Le chauffeur m'a jasé une partie de la course en polonais.

Et moi, éperdu, je souriais.

"No polish. No polish" que je lui répétais sans cesse

inutilement.



Tout comme le taxi, la réception de l'hostel n'arrive pas même à cligner des yeux en anglais.

Rien de rien.

"No polish. No polish" que je relance encore.

Me voilà donc qui ressort le crayon et le calepin pour me faire comprendre:

Le bonhomme là, c'est moi.

Et pis ça, c'est un lit.

Et pis ça, la flèche, c'est moi qui s'en va dans le lit.





19 juillet



L'auberge que j'ai déniché n'est ouverte que depuis 10 jours paraît-il.

L'homme qui peinturait rouge la devanture à mon arrivé m'en donnait certainement un indice.

Hier soir, seul dans mon dortoir émanant une odeur de colle à tapis et d'armoires neuves prêts-à-monter, j'ai ( première fois que ça m'arrive en voyage) littéralement déballer mes couvertures (!)

Mon drap contour sortait tout juste du magasin de literie, et ma douillette pouffie portait encore les plissures de l'emballage.

Je peux dire maintenant qu'en Pologne, j'ai dormi dans une chambre démo de chez IKEA.

...



Quoiqu'à prime abord, Suwałki n'a pas les allures de fin du monde que j'avais en tête, il demeure que la ville ici a quelque chose d'étrange que je ne saurais nommer.

Comme à Bialystok, les HLM communistes couleur pastel longent ici aussi les rues.

Il y a un parc central où les enfants s'amusent dans les jeux d'eau,

et puis un lac au cœur de la ville aussi où pataugent une poignée de canards insouciants.



On entend rire les enfants polonais ici, mais les adultes eux ne parlent presque pas.

Quand ils osent offrir quelques mots, ils le font d'une neutralité déconcertante, ventriloques, en ouvrant presque pas la bouche.

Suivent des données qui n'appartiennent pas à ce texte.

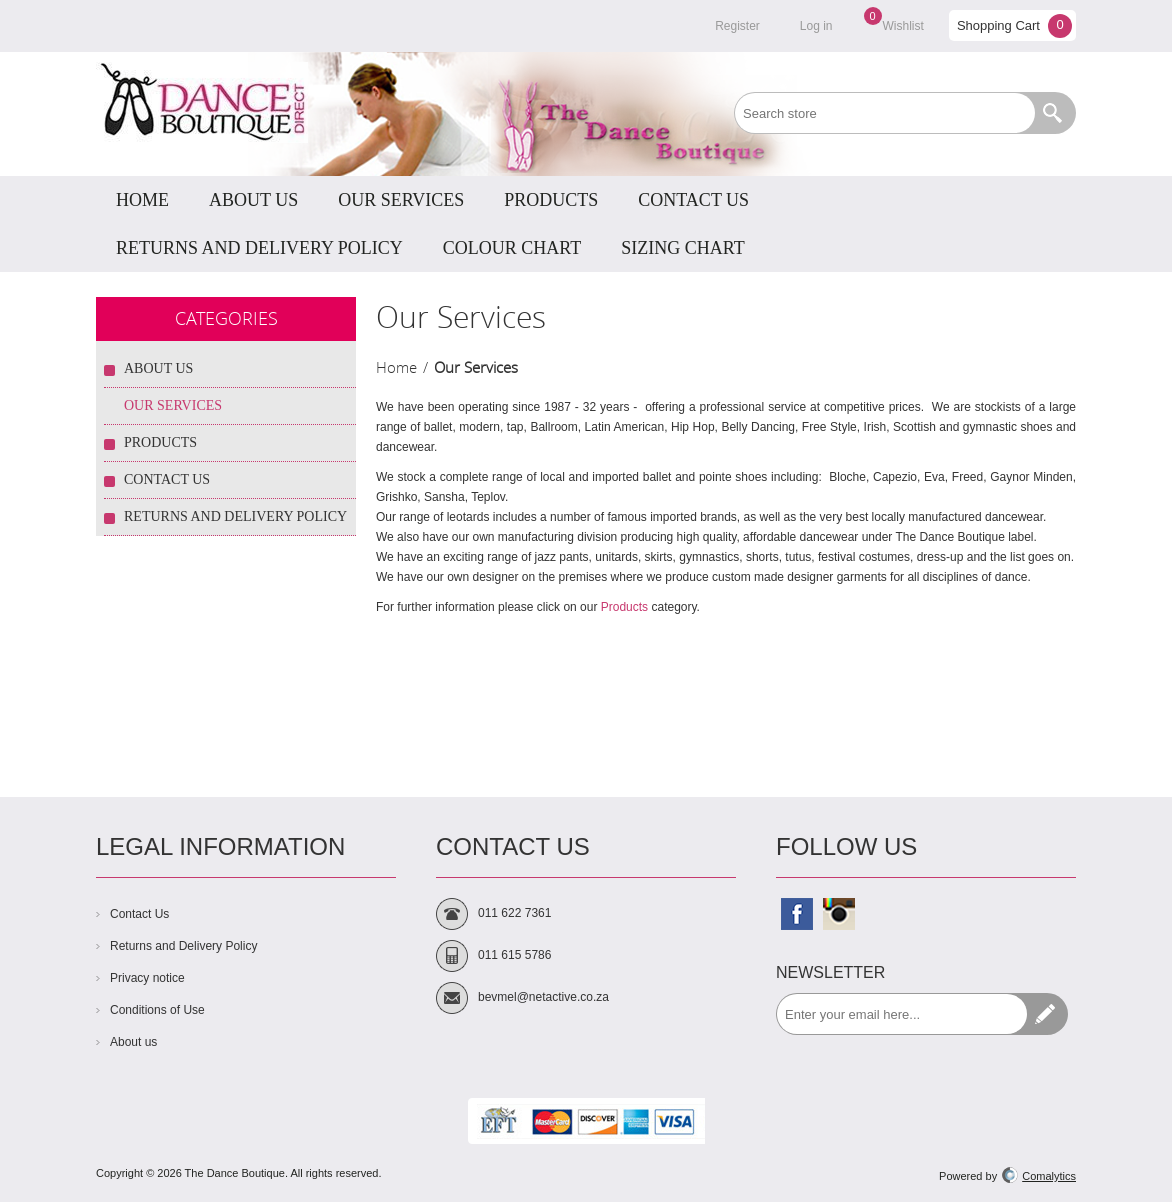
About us (133, 1042)
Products (624, 607)
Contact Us (167, 479)
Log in (816, 26)
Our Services (173, 405)
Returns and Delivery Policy (235, 516)
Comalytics (1039, 1176)
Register (737, 26)
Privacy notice (147, 978)
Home (396, 367)
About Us (158, 368)
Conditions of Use (157, 1010)
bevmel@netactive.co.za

Il y a un silence presqu'angoissant à l'épicerie.

20 polonais s'achètent de la saucisse au comptoir des charcuteries.

Visages en cire. Sans expression. Pas un mot se dit.

Un enfant lance un rire dans les airs.

Il n'y a pas d'écho.

La vie retombe alors rapidement au statu quo.



"End of the world" que la serveuse à Bialystok disait.

Ouais, la fin du monde.

C'est peut-être de ça qu'elle parlait finalement.

...



Le grand soleil finit par se calmer entre les nuages mousseux de l'été du bout de la terre.

J'entre au hasard dans un restaurant, sur une rue passante de Suwałki.

La ville ici n'est pas particulièrement touristique.

J'ai l'impression d'être à un gros Magog en fait.



Je pose mon derrière de voyageur à une table de bois vernis, devant un écran plasma où chante Jay-Z pour combler les silences.

Je me pointe des pierogies (dumpling) épinard-féta dans le menu.

Mon assiette arrive: ce sont des pierogies bacon-patate.



C'est en coupant l'un d'eux, en plein milieu, comme à la dérive des continents

que l'idée m'est venu: et si je mettais les pieds de l'autre côté du bout du monde?

Et si j'allais faire un tour en Lituanie?



Etienne X



Note à Moi-Même:

Les très vieux monsieur aiment parler de la guerre en polonais.